--- INFORMATION SUPPLIED ---
· · · · ·
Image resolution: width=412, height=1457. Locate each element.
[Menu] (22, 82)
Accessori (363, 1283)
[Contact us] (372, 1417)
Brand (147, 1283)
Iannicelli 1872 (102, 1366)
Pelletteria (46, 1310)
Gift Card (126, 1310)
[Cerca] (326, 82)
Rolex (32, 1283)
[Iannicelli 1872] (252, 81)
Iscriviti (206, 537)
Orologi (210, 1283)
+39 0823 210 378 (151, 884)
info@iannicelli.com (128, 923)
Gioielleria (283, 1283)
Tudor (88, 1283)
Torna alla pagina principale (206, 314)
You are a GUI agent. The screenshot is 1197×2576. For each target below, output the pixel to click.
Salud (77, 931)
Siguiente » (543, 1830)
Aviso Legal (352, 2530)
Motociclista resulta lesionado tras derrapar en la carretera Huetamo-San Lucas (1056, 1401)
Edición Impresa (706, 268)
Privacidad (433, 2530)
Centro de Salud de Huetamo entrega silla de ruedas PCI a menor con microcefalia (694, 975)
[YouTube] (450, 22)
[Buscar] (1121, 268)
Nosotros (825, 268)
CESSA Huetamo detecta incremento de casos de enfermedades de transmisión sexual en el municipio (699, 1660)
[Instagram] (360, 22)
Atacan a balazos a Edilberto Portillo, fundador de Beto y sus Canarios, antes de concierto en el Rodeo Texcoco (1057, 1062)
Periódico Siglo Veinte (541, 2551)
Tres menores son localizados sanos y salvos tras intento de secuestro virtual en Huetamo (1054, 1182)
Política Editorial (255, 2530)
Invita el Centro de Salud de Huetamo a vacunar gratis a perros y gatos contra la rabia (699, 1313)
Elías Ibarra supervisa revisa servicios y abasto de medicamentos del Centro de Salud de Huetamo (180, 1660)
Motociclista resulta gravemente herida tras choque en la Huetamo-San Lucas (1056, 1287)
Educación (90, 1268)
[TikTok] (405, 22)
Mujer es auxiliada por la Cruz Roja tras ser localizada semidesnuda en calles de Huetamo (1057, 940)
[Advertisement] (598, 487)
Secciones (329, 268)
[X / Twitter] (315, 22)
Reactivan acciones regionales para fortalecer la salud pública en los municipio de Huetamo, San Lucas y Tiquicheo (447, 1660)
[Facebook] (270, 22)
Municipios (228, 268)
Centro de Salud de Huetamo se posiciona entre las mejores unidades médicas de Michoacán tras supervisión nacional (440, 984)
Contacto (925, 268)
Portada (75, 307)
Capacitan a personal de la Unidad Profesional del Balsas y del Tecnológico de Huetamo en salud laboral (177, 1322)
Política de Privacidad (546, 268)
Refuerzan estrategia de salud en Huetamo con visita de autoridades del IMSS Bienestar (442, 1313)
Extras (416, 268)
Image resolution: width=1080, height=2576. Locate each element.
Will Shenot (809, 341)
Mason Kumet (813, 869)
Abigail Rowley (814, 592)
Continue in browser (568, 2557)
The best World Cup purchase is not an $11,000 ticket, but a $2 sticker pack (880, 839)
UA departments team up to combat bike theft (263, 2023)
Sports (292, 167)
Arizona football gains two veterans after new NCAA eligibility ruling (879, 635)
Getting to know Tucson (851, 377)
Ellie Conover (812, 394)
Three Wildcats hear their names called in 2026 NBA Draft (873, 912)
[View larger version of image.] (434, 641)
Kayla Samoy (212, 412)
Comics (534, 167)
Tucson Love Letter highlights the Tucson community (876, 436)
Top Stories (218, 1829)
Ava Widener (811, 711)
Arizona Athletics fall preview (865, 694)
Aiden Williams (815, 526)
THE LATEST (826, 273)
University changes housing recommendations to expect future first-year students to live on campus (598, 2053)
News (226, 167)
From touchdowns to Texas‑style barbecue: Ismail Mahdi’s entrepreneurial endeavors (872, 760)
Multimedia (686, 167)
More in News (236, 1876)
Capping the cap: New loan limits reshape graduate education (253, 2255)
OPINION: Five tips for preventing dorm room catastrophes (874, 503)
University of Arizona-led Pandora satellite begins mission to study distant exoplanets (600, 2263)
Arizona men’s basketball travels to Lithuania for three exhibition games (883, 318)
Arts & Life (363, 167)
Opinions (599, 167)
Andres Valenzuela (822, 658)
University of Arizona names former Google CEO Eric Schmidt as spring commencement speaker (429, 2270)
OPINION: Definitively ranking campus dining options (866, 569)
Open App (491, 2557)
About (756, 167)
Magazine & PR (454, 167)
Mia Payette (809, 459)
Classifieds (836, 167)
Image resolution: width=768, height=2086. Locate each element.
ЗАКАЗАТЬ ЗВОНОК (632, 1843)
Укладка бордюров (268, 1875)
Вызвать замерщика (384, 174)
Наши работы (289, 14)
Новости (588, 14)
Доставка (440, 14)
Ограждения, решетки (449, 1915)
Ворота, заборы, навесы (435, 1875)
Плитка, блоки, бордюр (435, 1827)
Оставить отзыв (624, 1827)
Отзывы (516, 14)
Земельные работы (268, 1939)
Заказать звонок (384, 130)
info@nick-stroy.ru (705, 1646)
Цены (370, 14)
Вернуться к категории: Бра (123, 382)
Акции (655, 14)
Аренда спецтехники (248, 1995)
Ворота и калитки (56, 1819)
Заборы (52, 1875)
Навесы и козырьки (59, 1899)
· · · · ·
--- PROBLEM DESCRIPTION ---
Each line from the one containing "The best World" to the final line of the entries above must be returned exactly, and no other line may appear.

--- TASK OUTPUT ---
The best World Cup purchase is not an $11,000 ticket, but a $2 sticker pack (880, 839)
UA departments team up to combat bike theft (263, 2023)
Sports (292, 167)
Arizona football gains two veterans after new NCAA eligibility ruling (879, 635)
Getting to know Tucson (851, 377)
Ellie Conover (812, 394)
Three Wildcats hear their names called in 2026 NBA Draft (873, 912)
[View larger version of image.] (434, 641)
Kayla Samoy (212, 412)
Comics (534, 167)
Tucson Love Letter highlights the Tucson community (876, 436)
Top Stories (218, 1829)
Ava Widener (811, 711)
Arizona Athletics fall preview (865, 694)
Aiden Williams (815, 526)
THE LATEST (826, 273)
University changes housing recommendations to expect future first-year students to live on campus (598, 2053)
News (226, 167)
From touchdowns to Texas‑style barbecue: Ismail Mahdi’s entrepreneurial endeavors (872, 760)
Multimedia (686, 167)
More in News (236, 1876)
Capping the cap: New loan limits reshape graduate education (253, 2255)
OPINION: Five tips for preventing dorm room catastrophes (874, 503)
University of Arizona-led Pandora satellite begins mission to study distant exoplanets (600, 2263)
Arizona men’s basketball travels to Lithuania for three exhibition games (883, 318)
Arts & Life (363, 167)
Opinions (599, 167)
Andres Valenzuela (822, 658)
University of Arizona names former Google CEO Eric Schmidt as spring commencement speaker (429, 2270)
OPINION: Definitively ranking campus dining options (866, 569)
Open App (491, 2557)
About (756, 167)
Magazine & PR (454, 167)
Mia Payette (809, 459)
Classifieds (836, 167)
Image resolution: width=768, height=2086. Locate each element.
ЗАКАЗАТЬ ЗВОНОК (632, 1843)
Укладка бордюров (268, 1875)
Вызвать замерщика (384, 174)
Наши работы (289, 14)
Новости (588, 14)
Доставка (440, 14)
Ограждения, решетки (449, 1915)
Ворота, заборы, навесы (435, 1875)
Плитка, блоки, бордюр (435, 1827)
Оставить отзыв (624, 1827)
Отзывы (516, 14)
Земельные работы (268, 1939)
Заказать звонок (384, 130)
info@nick-stroy.ru (705, 1646)
Цены (370, 14)
Вернуться к категории: Бра (123, 382)
Акции (655, 14)
Аренда спецтехники (248, 1995)
Ворота и калитки (56, 1819)
Заборы (52, 1875)
Навесы и козырьки (59, 1899)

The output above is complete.